Analytical Model and Planar Magnetic Solution for Parallelization Surges in Switched-Capacitor and Series/Parallel Multilevel Circuits

Cascaded multilevel converters are pivotal in various applications, including offshore wind energy, power transmission, large drives, or reconfigurable battery systems. Enabling parallel connectivity in these converters enhances their scalability and flexibility and introduces features such as sensorless voltage balancing and reduced source impedance. Nonetheless, parallelization comes with challenges in managing current surges in the presence of significant voltage differences between modules and/or low inter-module impedance.
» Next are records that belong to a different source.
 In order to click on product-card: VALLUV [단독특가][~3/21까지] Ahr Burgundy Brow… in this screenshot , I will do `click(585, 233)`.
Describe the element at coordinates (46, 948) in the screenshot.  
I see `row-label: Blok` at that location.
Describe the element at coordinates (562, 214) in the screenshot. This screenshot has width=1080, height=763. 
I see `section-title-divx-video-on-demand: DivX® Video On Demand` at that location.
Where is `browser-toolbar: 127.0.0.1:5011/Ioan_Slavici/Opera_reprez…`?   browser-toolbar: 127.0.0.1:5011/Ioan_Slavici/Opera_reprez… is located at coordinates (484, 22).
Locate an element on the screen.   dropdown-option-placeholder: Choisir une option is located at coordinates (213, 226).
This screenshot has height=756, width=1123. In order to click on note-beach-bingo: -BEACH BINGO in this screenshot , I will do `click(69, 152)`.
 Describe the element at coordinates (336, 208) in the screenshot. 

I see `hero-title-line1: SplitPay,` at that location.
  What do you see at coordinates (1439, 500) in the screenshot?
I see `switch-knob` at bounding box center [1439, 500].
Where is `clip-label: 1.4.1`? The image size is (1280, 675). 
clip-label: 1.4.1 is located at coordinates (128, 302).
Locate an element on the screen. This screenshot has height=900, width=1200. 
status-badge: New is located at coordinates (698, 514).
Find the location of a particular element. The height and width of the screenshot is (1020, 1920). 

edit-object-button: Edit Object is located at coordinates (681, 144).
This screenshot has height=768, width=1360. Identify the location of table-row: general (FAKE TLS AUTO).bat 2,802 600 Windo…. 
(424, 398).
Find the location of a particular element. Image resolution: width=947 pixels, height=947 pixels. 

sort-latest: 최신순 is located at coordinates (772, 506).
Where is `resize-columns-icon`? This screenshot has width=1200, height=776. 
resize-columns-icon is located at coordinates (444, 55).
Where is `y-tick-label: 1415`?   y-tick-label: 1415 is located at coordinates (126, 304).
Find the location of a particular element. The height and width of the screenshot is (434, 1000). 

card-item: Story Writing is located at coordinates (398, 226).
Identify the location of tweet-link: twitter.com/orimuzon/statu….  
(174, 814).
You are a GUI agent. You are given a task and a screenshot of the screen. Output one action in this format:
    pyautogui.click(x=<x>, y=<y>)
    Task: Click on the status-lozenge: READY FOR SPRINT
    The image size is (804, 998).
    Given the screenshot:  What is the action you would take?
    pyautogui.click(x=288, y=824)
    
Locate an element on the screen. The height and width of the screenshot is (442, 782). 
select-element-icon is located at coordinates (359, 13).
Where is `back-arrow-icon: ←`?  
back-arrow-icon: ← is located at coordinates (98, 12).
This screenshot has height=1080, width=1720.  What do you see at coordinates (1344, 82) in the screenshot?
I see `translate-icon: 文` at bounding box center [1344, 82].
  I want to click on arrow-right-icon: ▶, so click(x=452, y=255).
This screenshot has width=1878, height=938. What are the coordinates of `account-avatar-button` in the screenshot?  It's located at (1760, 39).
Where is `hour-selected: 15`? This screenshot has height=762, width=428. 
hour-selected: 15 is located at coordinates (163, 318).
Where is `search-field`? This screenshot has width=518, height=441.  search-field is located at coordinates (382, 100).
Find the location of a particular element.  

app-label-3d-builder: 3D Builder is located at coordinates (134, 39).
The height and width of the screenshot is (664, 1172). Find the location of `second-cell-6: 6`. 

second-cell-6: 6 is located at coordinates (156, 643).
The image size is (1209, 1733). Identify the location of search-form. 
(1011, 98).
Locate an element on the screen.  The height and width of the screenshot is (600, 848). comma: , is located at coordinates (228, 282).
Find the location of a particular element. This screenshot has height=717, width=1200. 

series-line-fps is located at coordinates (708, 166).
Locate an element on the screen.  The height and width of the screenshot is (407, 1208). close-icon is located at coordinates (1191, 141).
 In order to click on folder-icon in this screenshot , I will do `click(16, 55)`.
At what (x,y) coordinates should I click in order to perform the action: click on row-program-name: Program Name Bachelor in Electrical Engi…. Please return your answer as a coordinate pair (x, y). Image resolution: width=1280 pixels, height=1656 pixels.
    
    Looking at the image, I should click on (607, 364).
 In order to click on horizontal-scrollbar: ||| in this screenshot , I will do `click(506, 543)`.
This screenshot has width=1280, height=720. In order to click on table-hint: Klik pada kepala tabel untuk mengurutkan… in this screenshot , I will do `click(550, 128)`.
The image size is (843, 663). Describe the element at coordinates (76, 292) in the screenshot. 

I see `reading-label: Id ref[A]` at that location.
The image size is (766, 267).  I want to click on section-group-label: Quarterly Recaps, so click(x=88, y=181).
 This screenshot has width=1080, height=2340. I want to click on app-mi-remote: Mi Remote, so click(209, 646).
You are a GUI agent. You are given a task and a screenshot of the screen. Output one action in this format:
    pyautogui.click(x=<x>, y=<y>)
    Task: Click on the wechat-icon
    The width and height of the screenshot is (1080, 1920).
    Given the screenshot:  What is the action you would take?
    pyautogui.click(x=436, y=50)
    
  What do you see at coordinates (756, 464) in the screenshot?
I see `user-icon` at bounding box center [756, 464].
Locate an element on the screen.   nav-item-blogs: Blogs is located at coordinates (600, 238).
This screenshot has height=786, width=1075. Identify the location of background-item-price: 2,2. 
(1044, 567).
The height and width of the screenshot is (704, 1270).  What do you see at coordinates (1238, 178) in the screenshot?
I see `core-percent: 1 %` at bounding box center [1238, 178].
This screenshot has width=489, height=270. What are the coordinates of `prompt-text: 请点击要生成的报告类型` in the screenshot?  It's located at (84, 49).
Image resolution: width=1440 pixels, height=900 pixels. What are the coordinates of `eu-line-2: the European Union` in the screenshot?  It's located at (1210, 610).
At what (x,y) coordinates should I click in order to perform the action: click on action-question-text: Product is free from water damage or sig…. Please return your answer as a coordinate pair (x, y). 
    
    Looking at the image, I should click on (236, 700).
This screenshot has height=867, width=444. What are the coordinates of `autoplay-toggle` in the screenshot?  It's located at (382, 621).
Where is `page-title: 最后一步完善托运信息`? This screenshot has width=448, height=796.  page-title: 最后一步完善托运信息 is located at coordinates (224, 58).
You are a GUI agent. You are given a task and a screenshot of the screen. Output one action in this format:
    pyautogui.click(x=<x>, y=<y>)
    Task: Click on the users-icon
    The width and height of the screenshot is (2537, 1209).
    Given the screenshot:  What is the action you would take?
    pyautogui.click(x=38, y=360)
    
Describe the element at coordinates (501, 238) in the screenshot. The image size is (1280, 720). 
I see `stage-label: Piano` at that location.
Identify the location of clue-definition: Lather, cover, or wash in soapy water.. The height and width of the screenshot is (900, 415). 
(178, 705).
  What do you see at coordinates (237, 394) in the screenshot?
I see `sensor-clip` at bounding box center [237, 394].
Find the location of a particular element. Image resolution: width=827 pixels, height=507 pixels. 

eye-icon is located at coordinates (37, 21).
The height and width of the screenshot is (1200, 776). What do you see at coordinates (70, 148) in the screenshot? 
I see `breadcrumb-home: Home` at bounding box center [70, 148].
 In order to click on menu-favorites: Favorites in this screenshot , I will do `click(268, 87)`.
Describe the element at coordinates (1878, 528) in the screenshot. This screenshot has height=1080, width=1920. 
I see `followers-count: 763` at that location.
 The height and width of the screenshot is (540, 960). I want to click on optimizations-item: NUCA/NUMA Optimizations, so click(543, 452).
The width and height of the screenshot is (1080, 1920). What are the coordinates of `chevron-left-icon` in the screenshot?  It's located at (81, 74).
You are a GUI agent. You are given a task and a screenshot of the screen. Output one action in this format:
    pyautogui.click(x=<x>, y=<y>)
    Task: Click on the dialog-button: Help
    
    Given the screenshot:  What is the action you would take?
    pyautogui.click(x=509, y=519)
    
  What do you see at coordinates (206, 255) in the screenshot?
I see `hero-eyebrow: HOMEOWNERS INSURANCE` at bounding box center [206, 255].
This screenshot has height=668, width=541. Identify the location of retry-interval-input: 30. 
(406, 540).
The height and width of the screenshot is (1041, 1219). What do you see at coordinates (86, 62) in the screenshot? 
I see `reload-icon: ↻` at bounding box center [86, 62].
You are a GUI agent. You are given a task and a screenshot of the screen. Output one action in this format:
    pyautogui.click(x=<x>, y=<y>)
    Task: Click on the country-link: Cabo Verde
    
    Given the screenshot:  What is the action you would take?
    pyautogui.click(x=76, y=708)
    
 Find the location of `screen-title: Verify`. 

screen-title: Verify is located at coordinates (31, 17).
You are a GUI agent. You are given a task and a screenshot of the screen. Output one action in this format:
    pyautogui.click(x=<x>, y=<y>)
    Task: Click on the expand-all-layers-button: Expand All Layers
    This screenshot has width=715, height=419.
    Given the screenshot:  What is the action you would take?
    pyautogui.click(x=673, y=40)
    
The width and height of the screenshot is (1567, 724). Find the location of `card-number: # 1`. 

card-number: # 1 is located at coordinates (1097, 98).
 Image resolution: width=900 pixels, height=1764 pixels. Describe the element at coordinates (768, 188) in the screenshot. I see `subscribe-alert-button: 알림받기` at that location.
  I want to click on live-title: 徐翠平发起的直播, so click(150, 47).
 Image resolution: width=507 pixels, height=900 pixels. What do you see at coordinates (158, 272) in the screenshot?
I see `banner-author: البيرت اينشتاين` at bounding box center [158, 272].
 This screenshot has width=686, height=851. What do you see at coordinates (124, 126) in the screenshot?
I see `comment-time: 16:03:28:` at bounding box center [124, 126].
Previous research primarily examined the energy loss during this process, assuming parallelization intervals significantly longer than the time required for energy exchange. However, we found the oscillatory balancing dynamics between parallelized modules and switching can interact. This article characterizes paralleling dynamics with a generalized analytical model. This model covers both scenarios where the switching and equilibrium are independent or interacting. Additionally, we introduce a compact module interconnection with engineered inductance to suppress the parallelization current surge. We validated our analytical model and tested the current surge mitigation on an experimental prototype. The practical implementation of the module interconnection with engineered differential-mode inductance reduced the current surge by 86.5% and the voltage overshoot by 42%, which consequently enhance the system efficiency by 2.2%.